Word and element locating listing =
● ● ●
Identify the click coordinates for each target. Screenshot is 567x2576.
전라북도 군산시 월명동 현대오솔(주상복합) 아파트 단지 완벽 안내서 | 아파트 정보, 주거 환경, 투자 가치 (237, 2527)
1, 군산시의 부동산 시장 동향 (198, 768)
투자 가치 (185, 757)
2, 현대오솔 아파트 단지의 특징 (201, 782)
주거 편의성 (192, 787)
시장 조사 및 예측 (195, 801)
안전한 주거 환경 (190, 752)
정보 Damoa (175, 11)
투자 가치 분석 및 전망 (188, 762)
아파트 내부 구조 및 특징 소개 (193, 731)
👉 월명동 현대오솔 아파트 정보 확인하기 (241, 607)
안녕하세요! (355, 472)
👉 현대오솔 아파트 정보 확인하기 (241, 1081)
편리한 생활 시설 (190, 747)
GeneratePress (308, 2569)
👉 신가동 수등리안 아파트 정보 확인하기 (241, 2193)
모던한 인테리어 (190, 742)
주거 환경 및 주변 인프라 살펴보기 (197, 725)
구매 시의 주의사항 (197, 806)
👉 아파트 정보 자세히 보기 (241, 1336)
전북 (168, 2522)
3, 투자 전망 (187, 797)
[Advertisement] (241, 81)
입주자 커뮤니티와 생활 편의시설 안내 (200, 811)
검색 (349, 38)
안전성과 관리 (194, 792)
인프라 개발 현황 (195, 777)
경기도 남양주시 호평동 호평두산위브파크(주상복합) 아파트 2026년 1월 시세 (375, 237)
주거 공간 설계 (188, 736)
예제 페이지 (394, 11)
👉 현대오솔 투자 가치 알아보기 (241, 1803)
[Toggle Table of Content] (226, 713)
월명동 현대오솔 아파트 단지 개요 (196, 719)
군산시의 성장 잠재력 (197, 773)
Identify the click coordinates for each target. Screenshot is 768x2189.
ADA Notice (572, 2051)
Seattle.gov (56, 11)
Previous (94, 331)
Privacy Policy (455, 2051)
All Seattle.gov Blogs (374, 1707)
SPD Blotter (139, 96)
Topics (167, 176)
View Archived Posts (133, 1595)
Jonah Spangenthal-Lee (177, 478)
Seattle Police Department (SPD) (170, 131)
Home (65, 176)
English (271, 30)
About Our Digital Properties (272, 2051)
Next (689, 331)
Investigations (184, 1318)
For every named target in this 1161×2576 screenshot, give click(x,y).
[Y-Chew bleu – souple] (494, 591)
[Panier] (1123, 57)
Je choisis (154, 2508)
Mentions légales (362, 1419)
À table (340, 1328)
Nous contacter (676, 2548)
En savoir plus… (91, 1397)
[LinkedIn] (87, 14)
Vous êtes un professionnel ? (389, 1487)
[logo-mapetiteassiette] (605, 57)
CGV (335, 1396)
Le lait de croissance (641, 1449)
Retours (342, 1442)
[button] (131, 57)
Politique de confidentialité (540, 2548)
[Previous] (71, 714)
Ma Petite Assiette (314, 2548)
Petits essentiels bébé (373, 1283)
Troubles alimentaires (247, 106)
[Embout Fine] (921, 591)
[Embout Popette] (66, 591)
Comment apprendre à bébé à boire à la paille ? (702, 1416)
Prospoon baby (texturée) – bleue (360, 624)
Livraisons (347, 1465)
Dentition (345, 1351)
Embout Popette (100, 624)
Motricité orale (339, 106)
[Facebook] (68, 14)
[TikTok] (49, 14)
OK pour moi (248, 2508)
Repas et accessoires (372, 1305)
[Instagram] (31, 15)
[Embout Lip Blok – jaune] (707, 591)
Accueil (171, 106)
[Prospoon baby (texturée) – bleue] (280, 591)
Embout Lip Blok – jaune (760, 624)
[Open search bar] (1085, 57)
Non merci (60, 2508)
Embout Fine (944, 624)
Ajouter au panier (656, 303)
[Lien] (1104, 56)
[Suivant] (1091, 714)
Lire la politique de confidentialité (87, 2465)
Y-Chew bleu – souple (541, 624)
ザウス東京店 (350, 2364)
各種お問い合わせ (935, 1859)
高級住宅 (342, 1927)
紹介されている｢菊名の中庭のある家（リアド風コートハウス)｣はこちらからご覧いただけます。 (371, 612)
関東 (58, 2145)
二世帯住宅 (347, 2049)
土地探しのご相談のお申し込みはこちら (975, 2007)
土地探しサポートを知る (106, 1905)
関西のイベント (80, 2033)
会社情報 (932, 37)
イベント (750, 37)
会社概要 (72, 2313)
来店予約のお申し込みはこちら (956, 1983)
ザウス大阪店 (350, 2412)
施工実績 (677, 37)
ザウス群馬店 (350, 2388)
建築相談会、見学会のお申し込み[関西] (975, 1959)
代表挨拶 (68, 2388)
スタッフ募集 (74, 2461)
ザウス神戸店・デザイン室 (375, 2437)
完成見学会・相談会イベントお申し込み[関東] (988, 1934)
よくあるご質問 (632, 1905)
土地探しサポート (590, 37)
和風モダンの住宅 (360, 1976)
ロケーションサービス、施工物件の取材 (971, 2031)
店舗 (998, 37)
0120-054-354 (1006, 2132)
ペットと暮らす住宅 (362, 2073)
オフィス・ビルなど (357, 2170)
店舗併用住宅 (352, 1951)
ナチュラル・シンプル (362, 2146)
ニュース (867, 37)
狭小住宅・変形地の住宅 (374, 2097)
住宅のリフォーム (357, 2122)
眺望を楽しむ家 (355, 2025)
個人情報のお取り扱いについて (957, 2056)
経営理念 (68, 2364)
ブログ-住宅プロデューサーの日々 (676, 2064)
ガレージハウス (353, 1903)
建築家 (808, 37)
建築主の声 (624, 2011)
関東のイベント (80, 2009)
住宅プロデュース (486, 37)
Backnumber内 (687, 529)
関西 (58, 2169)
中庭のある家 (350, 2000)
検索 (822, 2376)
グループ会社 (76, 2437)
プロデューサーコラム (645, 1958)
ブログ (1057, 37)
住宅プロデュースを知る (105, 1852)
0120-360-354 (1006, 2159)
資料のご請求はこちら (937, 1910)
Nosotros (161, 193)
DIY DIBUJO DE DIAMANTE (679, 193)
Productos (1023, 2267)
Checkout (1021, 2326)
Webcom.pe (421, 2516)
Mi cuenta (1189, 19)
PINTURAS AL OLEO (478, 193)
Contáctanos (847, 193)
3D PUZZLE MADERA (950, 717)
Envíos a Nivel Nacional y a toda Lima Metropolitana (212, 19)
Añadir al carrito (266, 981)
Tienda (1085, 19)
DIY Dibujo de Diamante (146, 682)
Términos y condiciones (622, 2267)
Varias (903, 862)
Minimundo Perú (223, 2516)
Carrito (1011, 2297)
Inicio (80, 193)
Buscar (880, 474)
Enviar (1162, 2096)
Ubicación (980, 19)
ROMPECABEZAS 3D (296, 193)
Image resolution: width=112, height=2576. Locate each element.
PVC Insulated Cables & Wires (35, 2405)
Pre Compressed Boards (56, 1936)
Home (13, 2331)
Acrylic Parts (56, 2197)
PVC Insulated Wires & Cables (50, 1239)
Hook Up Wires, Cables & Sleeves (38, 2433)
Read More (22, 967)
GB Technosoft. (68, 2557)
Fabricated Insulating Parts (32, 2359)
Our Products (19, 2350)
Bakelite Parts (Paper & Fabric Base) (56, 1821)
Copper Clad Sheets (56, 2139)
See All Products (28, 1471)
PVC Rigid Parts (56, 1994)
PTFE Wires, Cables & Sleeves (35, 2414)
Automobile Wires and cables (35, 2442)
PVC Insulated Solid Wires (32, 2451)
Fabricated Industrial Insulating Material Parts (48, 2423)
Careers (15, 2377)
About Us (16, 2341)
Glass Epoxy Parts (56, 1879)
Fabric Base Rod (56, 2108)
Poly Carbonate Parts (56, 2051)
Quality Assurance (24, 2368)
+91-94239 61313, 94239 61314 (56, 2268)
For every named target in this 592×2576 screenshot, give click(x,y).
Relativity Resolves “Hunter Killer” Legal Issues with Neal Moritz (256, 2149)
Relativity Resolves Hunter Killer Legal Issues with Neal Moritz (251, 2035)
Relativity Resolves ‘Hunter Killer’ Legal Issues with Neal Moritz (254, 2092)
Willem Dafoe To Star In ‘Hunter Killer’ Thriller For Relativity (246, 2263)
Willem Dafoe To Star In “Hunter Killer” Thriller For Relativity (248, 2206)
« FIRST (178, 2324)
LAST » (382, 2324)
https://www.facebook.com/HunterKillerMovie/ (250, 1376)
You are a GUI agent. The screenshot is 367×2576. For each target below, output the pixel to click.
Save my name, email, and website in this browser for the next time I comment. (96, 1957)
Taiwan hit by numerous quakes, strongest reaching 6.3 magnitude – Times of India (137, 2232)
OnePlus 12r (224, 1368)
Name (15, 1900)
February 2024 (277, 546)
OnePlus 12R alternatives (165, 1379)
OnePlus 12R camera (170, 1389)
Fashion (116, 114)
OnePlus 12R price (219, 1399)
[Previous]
● ● ●
Scale the listing by rewriting every line from the one that contains "[Embout Lip Blok – jaune] (707, 591)" through the one that contains "Inicio (80, 193)", both included and no others. Keep each line's text unchanged, but multiply every coordinate in the answers by 1.3 and round it to a whole number, with halves rounding up.

[Embout Lip Blok – jaune] (919, 768)
Accueil (222, 138)
[Prospoon baby (texturée) – bleue] (364, 768)
Embout Lip Blok – jaune (988, 811)
[Open search bar] (1411, 74)
Non merci (78, 3260)
Embout Fine (1227, 811)
Ajouter au panier (853, 394)
[Lien] (1435, 73)
[Suivant] (1418, 928)
Lire la politique de confidentialité (113, 3205)
Y-Chew bleu – souple (703, 811)
ザウス東京店 (455, 3073)
各種お問い合わせ (1216, 2417)
高級住宅 (445, 2505)
紹介されている｢菊名の中庭のある家（リアド風コートハウス)｣はこちらからご覧いただけます。 (482, 796)
関東 (75, 2789)
二世帯住宅 (451, 2664)
土地探しのご相談のお申し込みはこちら (1268, 2609)
土地探しサポートを知る (138, 2477)
関西のイベント (104, 2643)
会社情報 (1212, 48)
イベント (975, 48)
会社概要 (94, 3007)
来店予約のお申し込みはこちら (1243, 2578)
ザウス大阪店 (455, 3136)
施工実績 (880, 48)
ザウス群馬店 (455, 3104)
建築相談会、見学会のお申し込み[関西] (1268, 2547)
代表挨拶 (88, 3104)
スタッフ募集 (96, 3199)
ザウス神戸店・デザイン室 (488, 3168)
完成見学会・相談会イベントお申し込み[関東] (1284, 2514)
よくあるご質問 (822, 2477)
土地探しサポート (767, 48)
和風モダンの住宅 (468, 2569)
ロケーションサービス、施工物件の取材 (1262, 2640)
店舗 (1297, 48)
0120-054-354 (1308, 2772)
ペットと暮らす住宅 (471, 2695)
オフィス・ビルなど (464, 2821)
店舗併用住宅 (458, 2536)
ナチュラル・シンプル (471, 2790)
ニュース (1127, 48)
狭小住宅・変形地の住宅 (486, 2726)
住宅のリフォーム (464, 2759)
眺望を楽しむ家 (462, 2633)
個人情報のお取り扱いについて (1244, 2673)
経営理念 (88, 3073)
ブログ-住宅プロデューサーの日々 (879, 2683)
ガレージハウス (459, 2474)
建築家 (1050, 48)
建築主の声 (811, 2614)
関東のイベント (104, 2612)
住宅プロデュース (632, 48)
Backnumber内 (893, 688)
関西 (75, 2820)
中庭のある家 (455, 2600)
検索 (1069, 3089)
グループ会社 (99, 3168)
プロデューサーコラム (839, 2545)
ブログ (1374, 48)
住宅プロデュースを知る (137, 2408)
0120-360-354 (1308, 2807)
資料のご請求はこちら (1218, 2483)
Nosotros (209, 251)
DIY DIBUJO DE DIAMANTE (883, 251)
Productos (1330, 2947)
Checkout (1327, 3024)
Webcom.pe (547, 3271)
Mi cuenta (1546, 25)
PINTURAS AL OLEO (621, 251)
Contáctanos (1101, 251)
3D PUZZLE MADERA (1235, 932)
Envíos a Nivel Nacional y a toda Lima Metropolitana (276, 25)
Añadir al carrito (346, 1275)
Tienda (1411, 25)
DIY Dibujo de Diamante (190, 887)
Términos y condiciones (809, 2947)
Varias (1174, 1121)
Minimundo Perú (290, 3271)
Carrito (1314, 2986)
Inicio (104, 251)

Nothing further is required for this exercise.